# What you will do
1: Answer these questions about the warrant definitions, one answer per line, marked to match:
(a) Which market does the text name as the Principal Trading Market as of the Original Issue Date?
(b) On what date was the Registration Statement declared effective?
(c) Under which rule are the control terms in the definition of "Affiliate" used and construed?
2: Pick up the warrant definitions right after the definition of "Securities Act" and write the next part.

# Selected excerpt
>>>>
1. Definitions. For purposes of this Warrant, the following terms shall have the following meanings:

(a) “Affiliate” means any Person directly or indirectly controlled by, controlling or under common control with, a Holder, as such terms are used in and construed under Rule 405 under the Securities Act, but only for so long as such control shall continue.

(b) “Commission” means the United States Securities and Exchange Commission.

(c) “Closing Sale Price” means, for any security as of any date, the last trade price for such security on the Principal Trading Market for such security, as reported by Bloomberg L.P., or, if such Principal Trading Market begins to operate on an extended hours basis and does not designate the last trade price, then the last trade price of such security prior to 4:00 P.M., New York City time, as reported by Bloomberg L.P., or if the security is not listed for trading on a national securities exchange or other trading market on the relevant date, the last quoted bid price for the security in the over-the-counter market on the relevant date as reported by OTC Markets Group Inc. (or a similar organization or agency succeeding to its functions of reporting prices). If the Closing Sale Price cannot be calculated for a security on a particular date on any of the foregoing bases, the Closing Sale Price of such security on such date shall be the fair market value as mutually determined by the Company and the Holder. If the Company and the Holder are unable to agree upon the fair market value of such security, then the Board of Directors of the Company shall use its good faith judgment to determine the fair market value. The Board of Directors’ determination shall be binding upon all parties absent demonstrable error. All such determinations shall be appropriately adjusted for any stock dividend, stock split, stock combination or other similar transaction during the applicable calculation period.

(d) “Principal Trading Market” means the national securities exchange or other trading market on which the Common Stock is primarily listed on and quoted for trading, which, as of the Original Issue Date, shall be the Nasdaq Global Market.

(e) “Registration Statement” means the Company’s Registration Statement on Form S-3 (File No. 333-228967), declared effective on February 13, 2019.

(f) “Securities Act” means the Securities Act of 1933, as amended.
<<<<
# Information supplied
>>>>
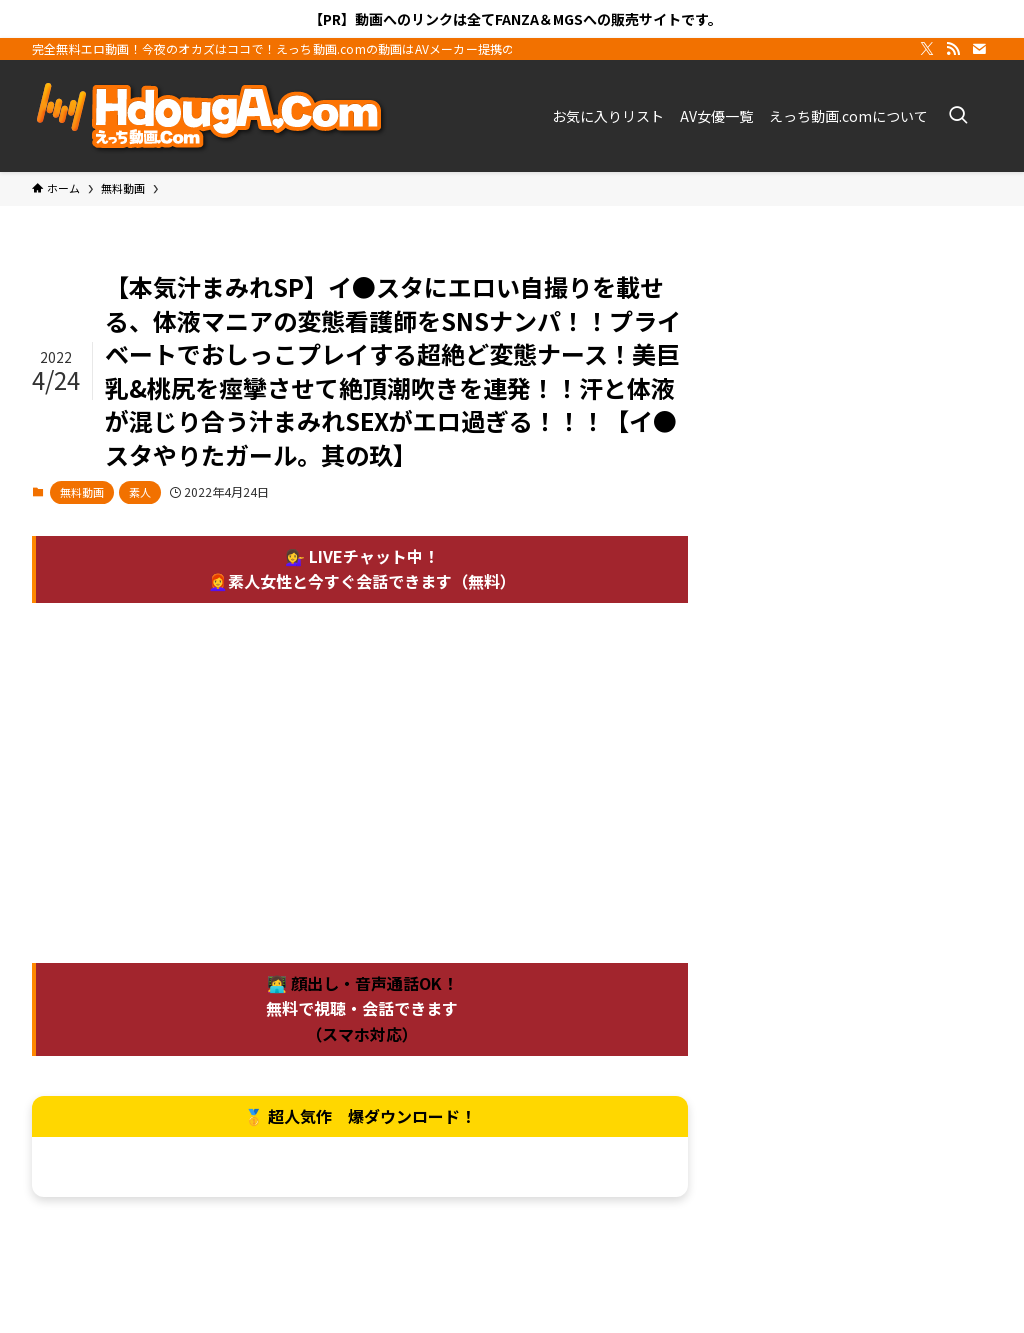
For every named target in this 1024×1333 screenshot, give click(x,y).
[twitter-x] (927, 49)
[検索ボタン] (958, 116)
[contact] (979, 49)
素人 (140, 492)
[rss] (953, 49)
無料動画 (82, 492)
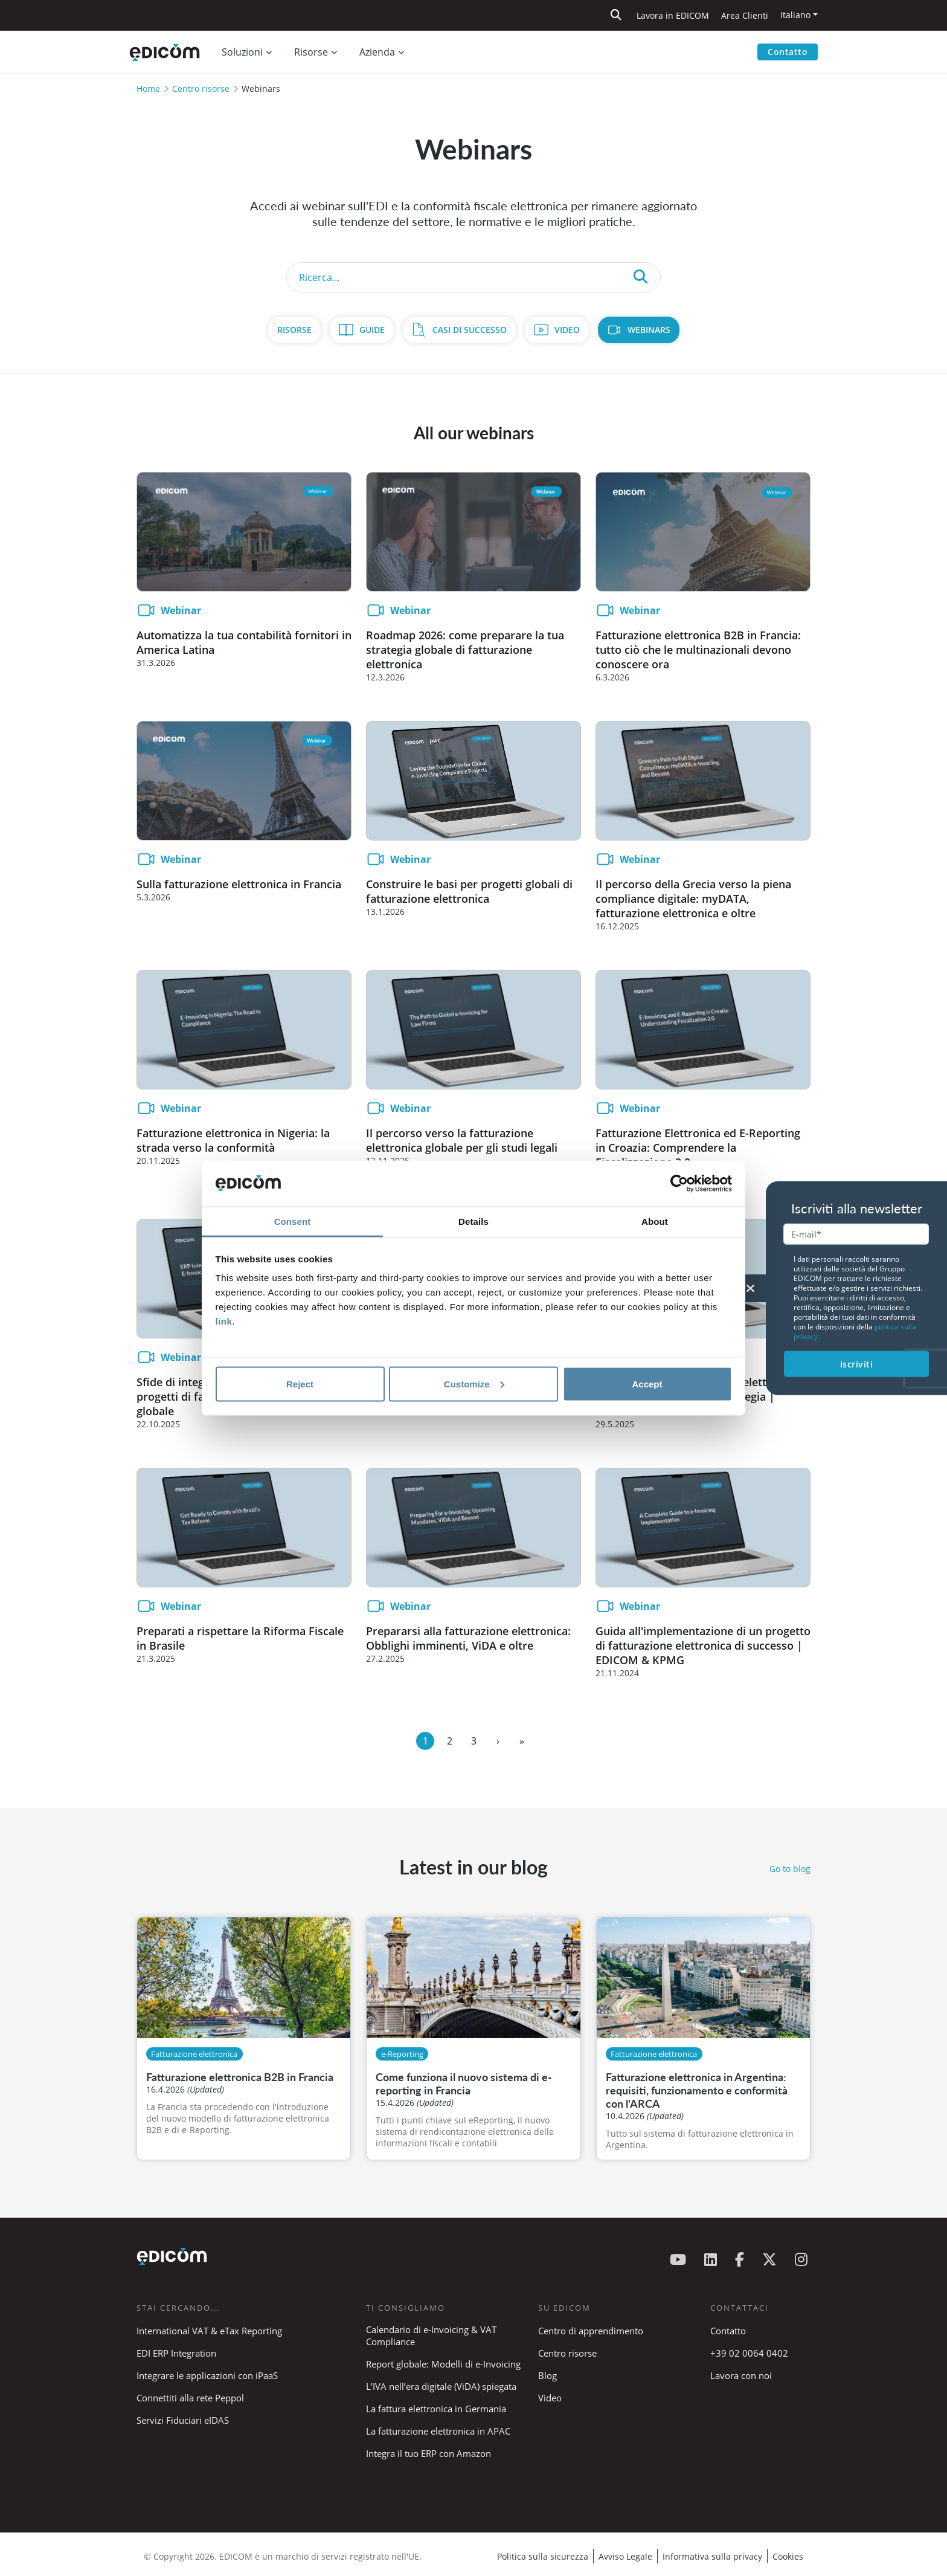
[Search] (473, 277)
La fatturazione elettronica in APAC (438, 2431)
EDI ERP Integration (176, 2353)
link (224, 1321)
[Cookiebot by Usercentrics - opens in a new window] (679, 1184)
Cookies (787, 2556)
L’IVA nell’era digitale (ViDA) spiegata (441, 2386)
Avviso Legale (625, 2556)
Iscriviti (856, 1363)
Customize (474, 1383)
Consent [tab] (292, 1221)
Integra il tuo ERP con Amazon (428, 2453)
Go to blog (790, 1868)
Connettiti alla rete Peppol (190, 2398)
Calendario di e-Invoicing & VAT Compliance (431, 2335)
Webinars (649, 329)
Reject (299, 1383)
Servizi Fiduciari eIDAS (182, 2420)
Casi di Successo (469, 329)
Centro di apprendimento (590, 2331)
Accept (647, 1383)
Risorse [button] (311, 52)
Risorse (294, 329)
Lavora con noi (741, 2375)
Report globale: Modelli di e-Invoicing (443, 2364)
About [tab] (654, 1221)
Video (567, 329)
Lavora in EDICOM (673, 15)
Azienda (377, 52)
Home (148, 88)
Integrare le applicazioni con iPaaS (207, 2375)
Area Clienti (744, 15)
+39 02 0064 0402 (749, 2353)
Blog (547, 2375)
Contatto (787, 51)
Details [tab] (473, 1221)
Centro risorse (201, 88)
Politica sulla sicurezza (542, 2556)
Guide (372, 329)
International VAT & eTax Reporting (209, 2331)
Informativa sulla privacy (712, 2556)
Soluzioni (242, 52)
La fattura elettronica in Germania (436, 2409)
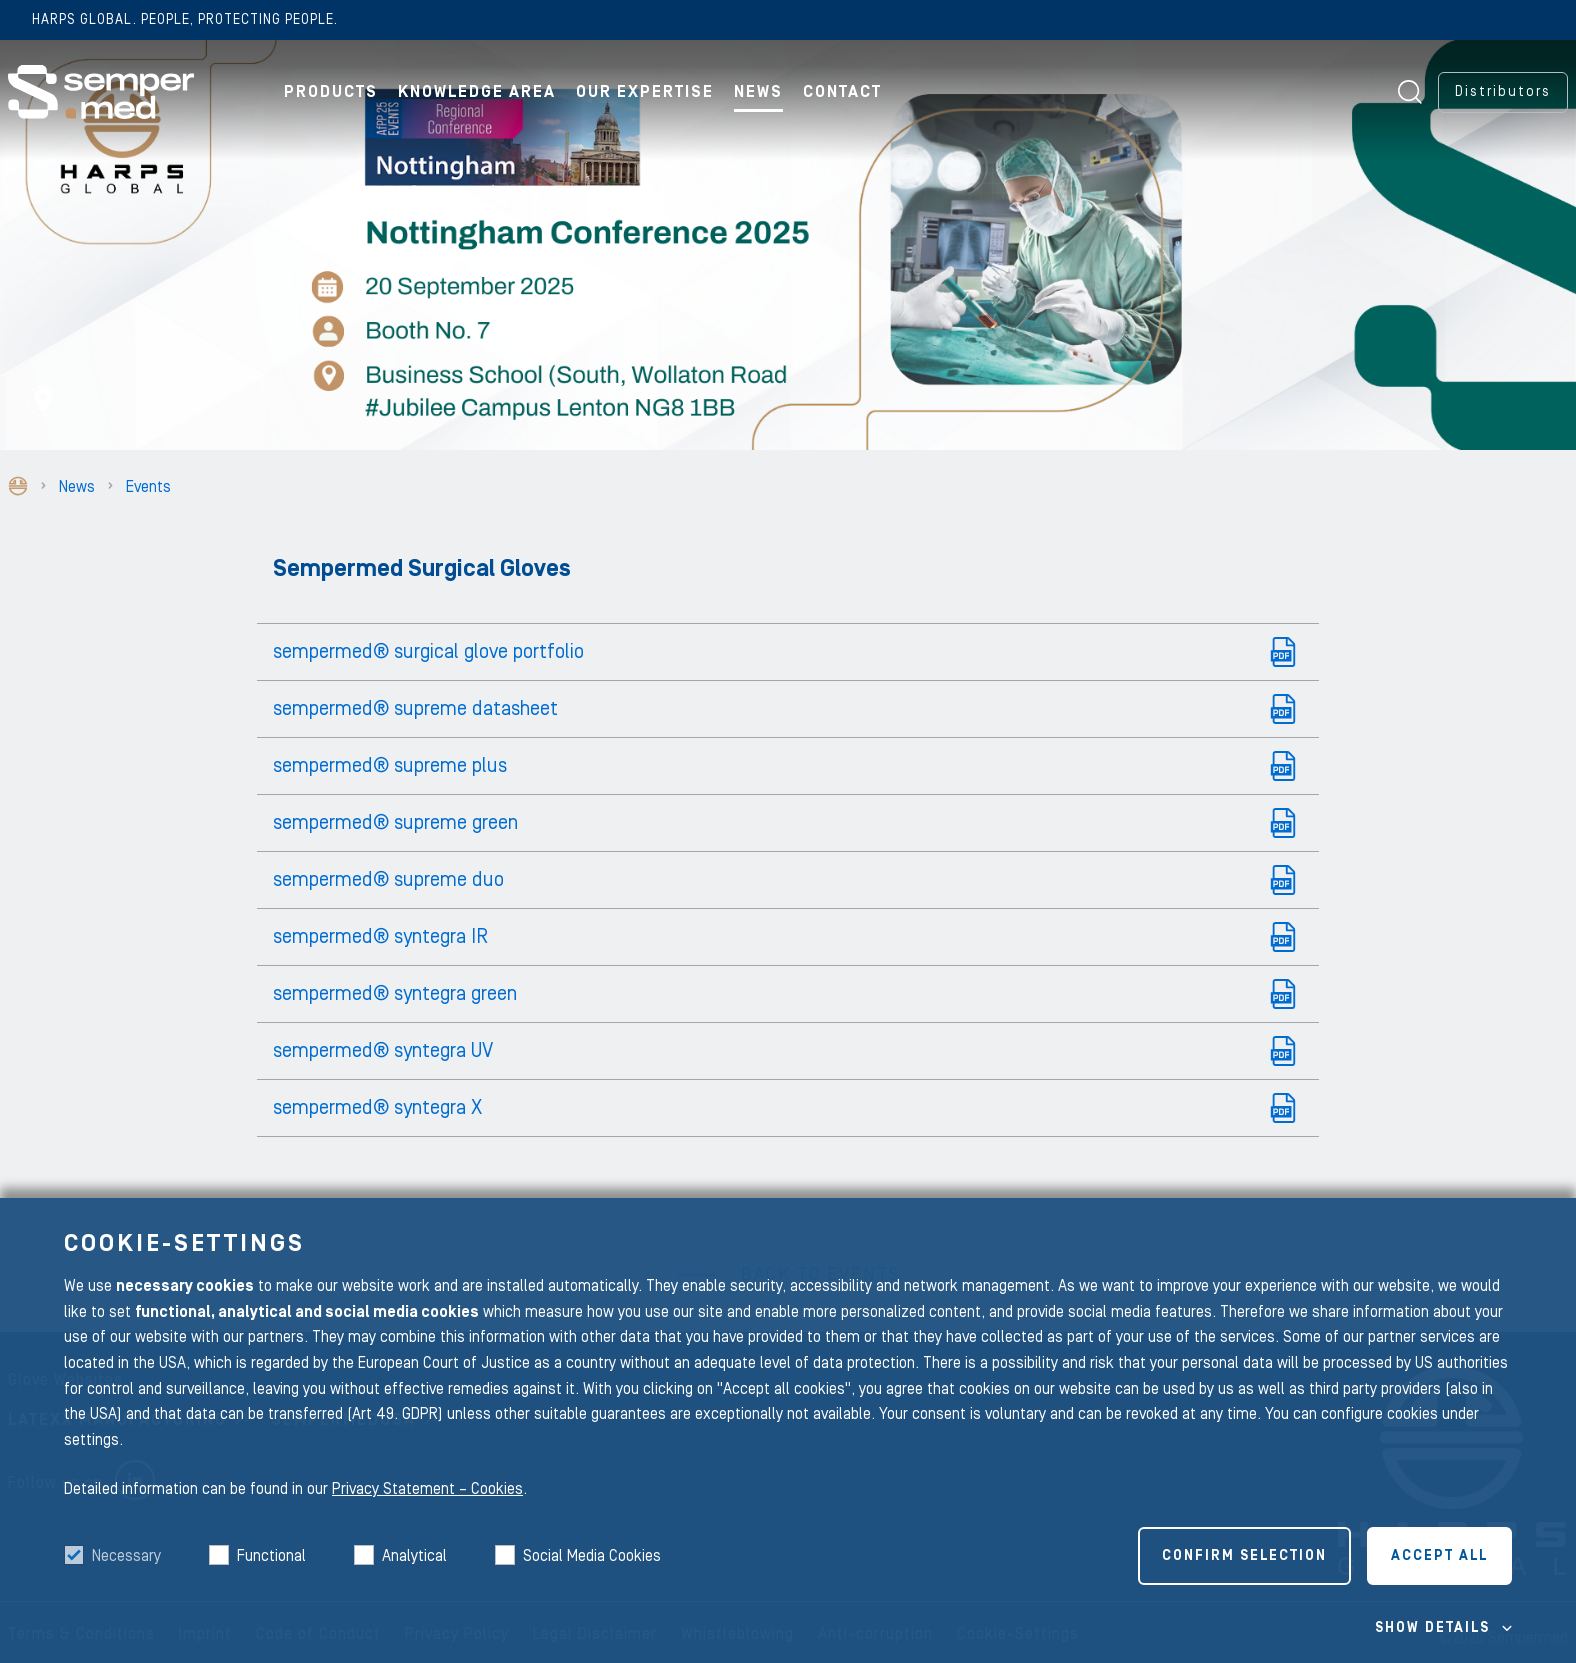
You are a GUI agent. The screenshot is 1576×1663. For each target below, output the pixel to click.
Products (331, 92)
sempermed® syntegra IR (380, 937)
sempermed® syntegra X (377, 1108)
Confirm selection (1244, 1556)
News (758, 92)
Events (148, 487)
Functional (271, 1556)
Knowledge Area (477, 92)
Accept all (1439, 1556)
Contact (842, 92)
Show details (1432, 1628)
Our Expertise (645, 92)
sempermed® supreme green (395, 823)
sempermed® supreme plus (390, 766)
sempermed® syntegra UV (383, 1051)
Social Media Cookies (592, 1556)
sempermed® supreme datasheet (415, 709)
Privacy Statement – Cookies (427, 1489)
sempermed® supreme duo (388, 880)
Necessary (126, 1556)
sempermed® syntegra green (395, 994)
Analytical (414, 1556)
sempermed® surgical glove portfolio (428, 652)
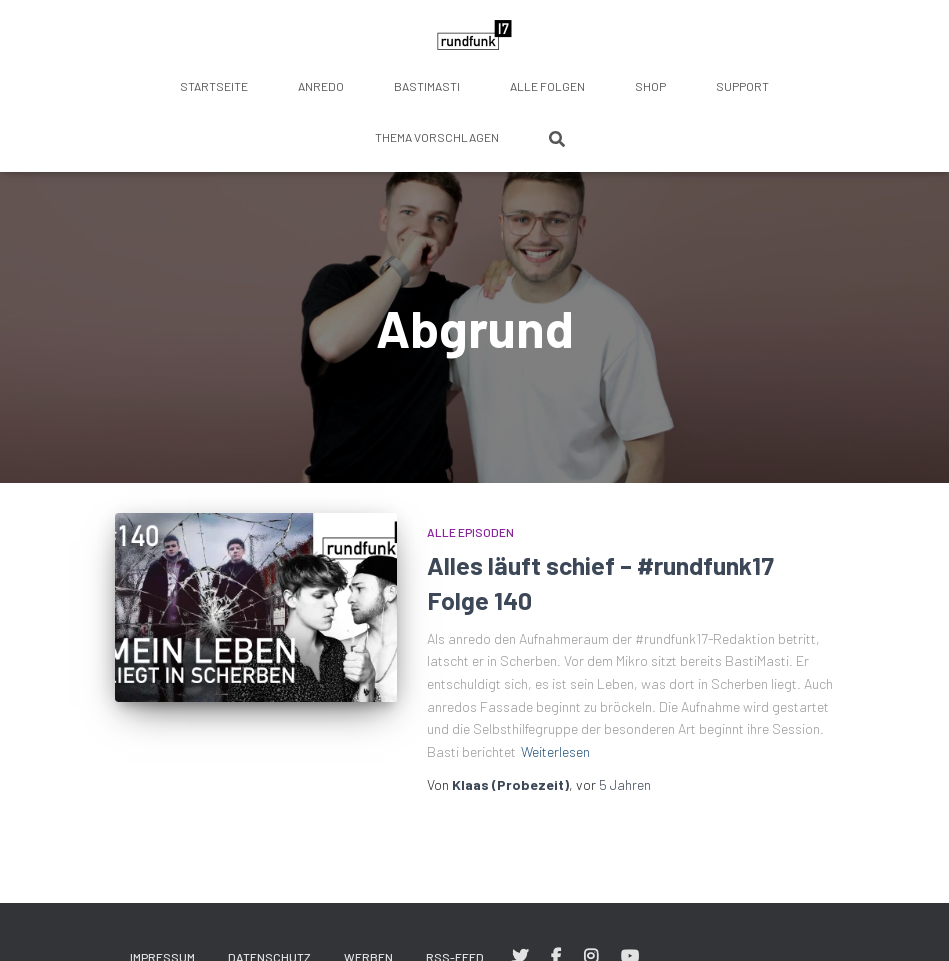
<<<<
# Task-by-task answers
1:
(a) The Nasdaq Global Market.
(b) February 13, 2019.
(c) Rule 405 under the Securities Act.

2:
(g) “Trading Day” means any weekday on which the Principal Trading Market is open for trading. If the Common Stock is not listed or admitted for trading, “Trading Day” means any day except any Saturday, any Sunday, any day which is a federal legal holiday in the United States or any day on which banking institutions in New York City are authorized or required by law or other governmental action to close.

(h) “Transfer Agent” means American Stock Transfer and Trust Company, LLC, the Company’s transfer agent and registrar for the Common Stock, and any successor appointed in such capacity.

 

2. Issuance of Securities; Registration of Warrants. The Warrant, as initially issued by the Company, is offered and sold pursuant to the Registration Statement. As of the Original Issue Date, the Warrant Shares are issuable under the Registration Statement. Accordingly, the Warrant and, assuming issuance pursuant to the Registration Statement or an exchange meeting the requirements of 

 

 

Section 3(a)(9) of the Exchange Act as in effect on the Original Issue Date, the Warrant Shares are not “restricted securities” under Rule 144 promulgated under the Securities Act. The Company shall register ownership of this Warrant, upon records to be maintained by the Company for that purpose (the “Warrant Register”), in the name of the record Holder (which shall include the initial Holder or, as the case may be, any assignee to which this Warrant is assigned hereunder) from time to time. The Company may deem and treat the registered Holder of this Warrant as the absolute owner hereof for the purpose of any exercise hereof or any distribution to the Holder, and for all other purposes, absent actual notice to the contrary.

3. Registration of Transfers. Subject to compliance with all applicable securities laws, the Company shall, or will cause its Transfer Agent to, register the transfer of all or any portion of this Warrant in the Warrant Register, upon surrender of this Warrant, and payment for all applicable transfer taxes (if any). Upon any such registration or transfer, a new warrant to purchase Common Stock in substantially the form of this Warrant (any such new warrant, a “New Warrant”) evidencing the portion of this Warrant so transferred shall be issued to the transferee, and a New Warrant evidencing the remaining portion of this Warrant not so transferred, if any, shall be issued to the transferring Holder. The acceptance of the New Warrant by the transferee thereof shall be deemed the acceptance by such transferee of all of the rights and obligations in respect of the New Warrant that the Holder has in respect of this Warrant. The Company shall, or will cause its Transfer Agent to, prepare, issue and deliver at the Company’s own expense any New Warrant under this Section 3. Until due presentment for registration of transfer, the Company may treat the registered Holder hereof as the owner and holder for all purposes, and the Company shall not be affected by any notice to the contrary.

4. Exercise and Duration of Warrants.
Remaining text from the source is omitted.